- _Passage to read_
[Start of section]
Hi, thanks for that info. Looks like I should get to the station early and prepare to cycle if I need to.
In France i'm taking a secondary route from home (near St. Savin 86310 in the Vienne) to Saint Aulaye (South of Angoulême) Then joining either the Tours or Vezelay route (doing some research right now) before cutting across to Pau to head for Somport.
This will be my first time with an electric assist bike. I'm tired of walking up the hills.
 

Kat Kostrzewska

Online guide https://caminodesantiagobybike.co.uk
Camino(s) past & future
Camino Frances (2006, 2009, 2010, 2011, 2018), Via Tolosana (2012) Camino Norte (2014)
Sounds like an amazing, way over 1500 km ride. Buen Camino!
 

Barbara

Active Member
Camino(s) past & future
Frances, Norte (twice)and Primitivo, Sureste, In France From home Tours and Vézelay, also Le Puy.
Is going to be amazing. Actually I'm having to split it into two, hence train from Pamplona, as I can't get away for long enough at a time. First Camino I ever did was home to Santiago on bike with paniers, eighteen gears , none of which were granny enough, and road tyres. Only one puncture. 1999 I think.
[End of section]
- _Request 1_
Rewrite the part of the Camino post that opens with the words containing "In France i'm" and closes with "head for Somport.", putting "back road" in place of "secondary route".
The records that follow have no connection to the text above.

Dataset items
[Start of section]
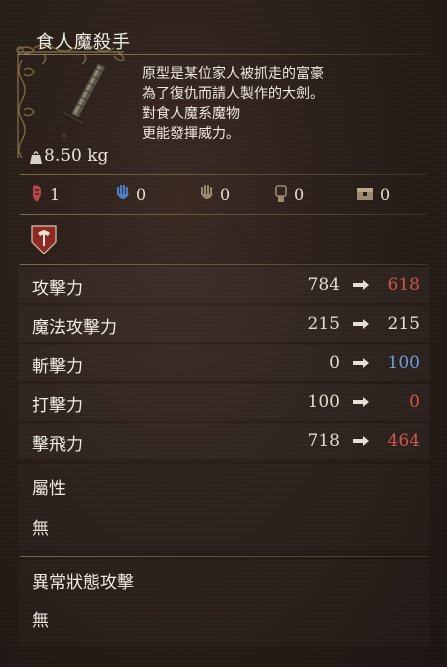 Image resolution: width=447 pixels, height=667 pixels. What do you see at coordinates (281, 194) in the screenshot?
I see `gauntlet-icon` at bounding box center [281, 194].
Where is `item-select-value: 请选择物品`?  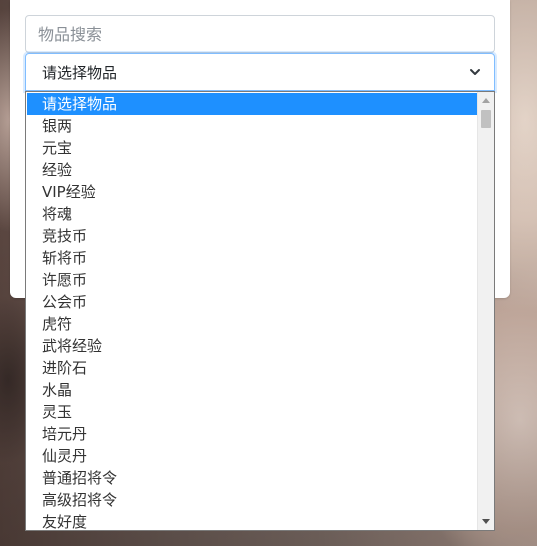
item-select-value: 请选择物品 is located at coordinates (80, 72).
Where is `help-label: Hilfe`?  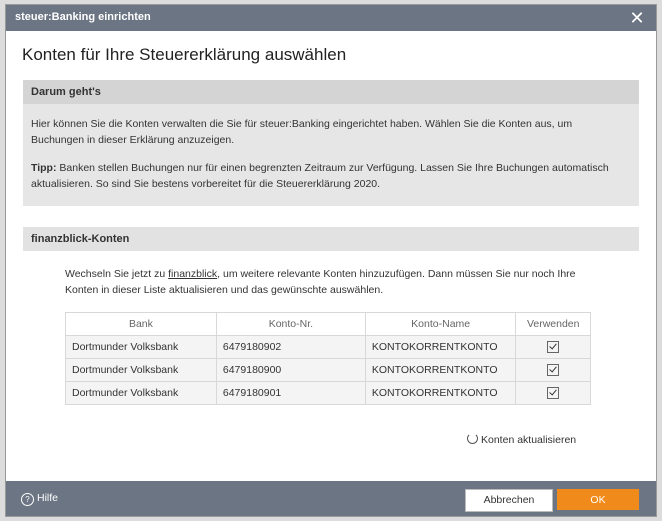 help-label: Hilfe is located at coordinates (48, 498).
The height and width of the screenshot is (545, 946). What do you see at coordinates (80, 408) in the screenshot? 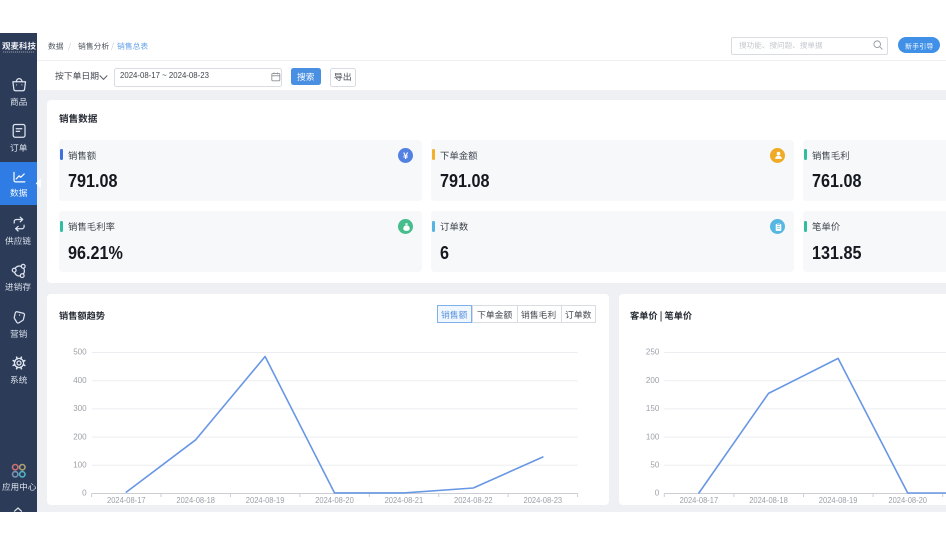
I see `svg-text: 300` at bounding box center [80, 408].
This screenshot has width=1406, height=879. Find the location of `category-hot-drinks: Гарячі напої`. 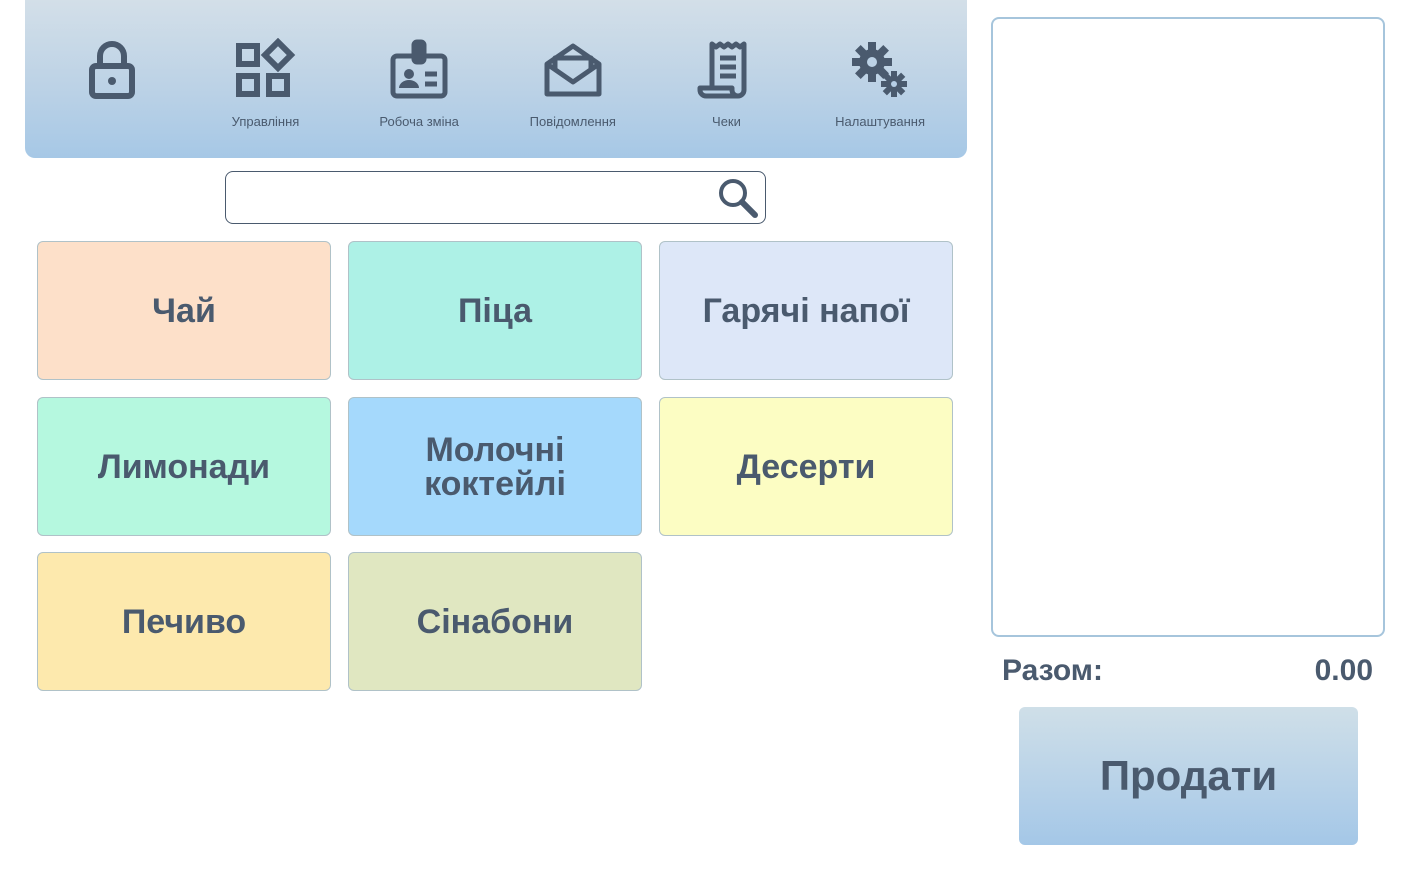

category-hot-drinks: Гарячі напої is located at coordinates (806, 310).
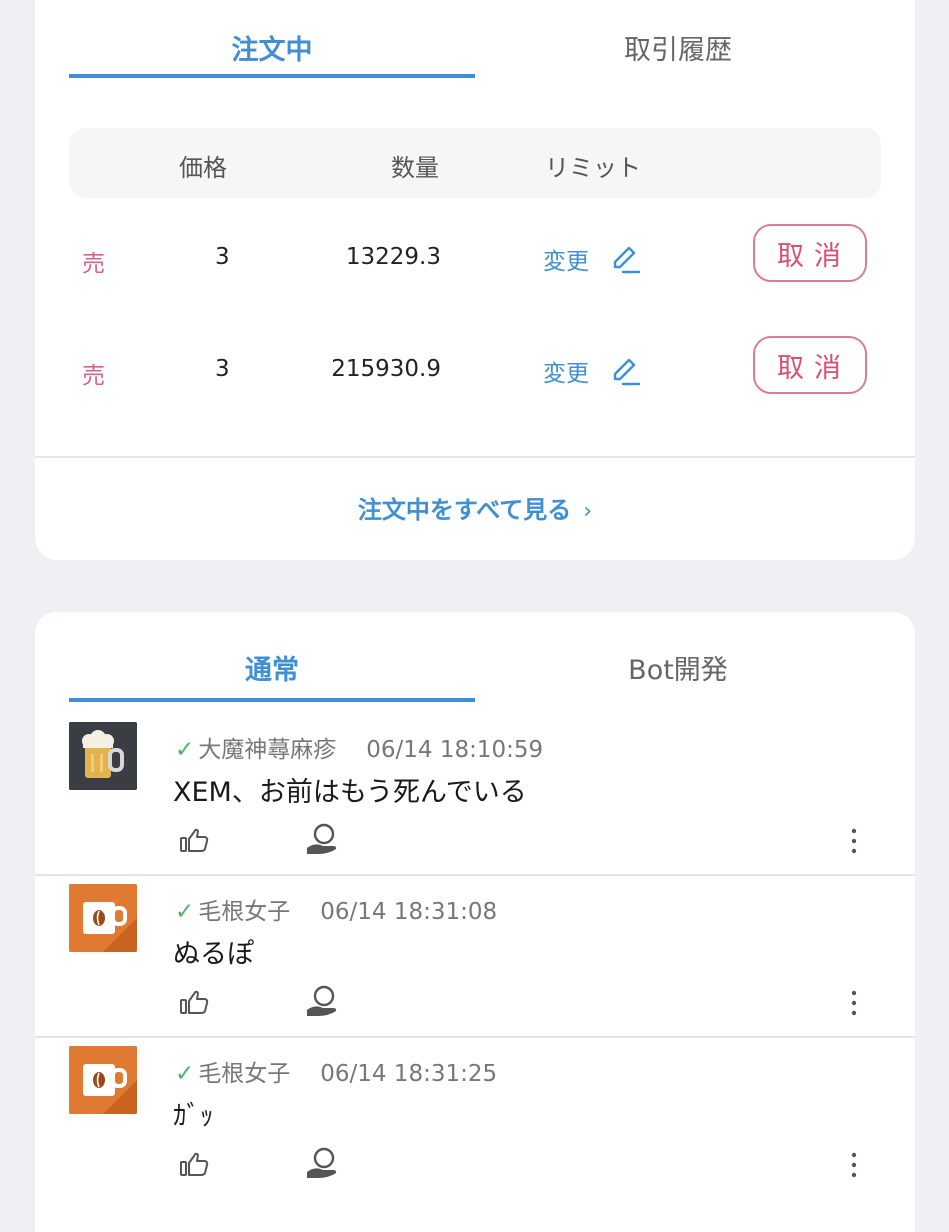 The width and height of the screenshot is (949, 1232). I want to click on tab-bot-development: Bot開発, so click(678, 668).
[End of section]
- _Request 2_
From the records, repeat the part that opens with the line containing "This screenshot has" and closes with the line containing "category-hot-drinks: Гарячі напої is", without the pictures.

- _Response box 1_
In France i'm taking a back road from home (near St. Savin 86310 in the Vienne) to Saint Aulaye (South of Angoulême) Then joining either the Tours or Vezelay route (doing some research right now) before cutting across to Pau to head for Somport.

- _Response box 2_
This screenshot has width=1406, height=879. Find the location of `category-hot-drinks: Гарячі напої`. 

category-hot-drinks: Гарячі напої is located at coordinates (806, 310).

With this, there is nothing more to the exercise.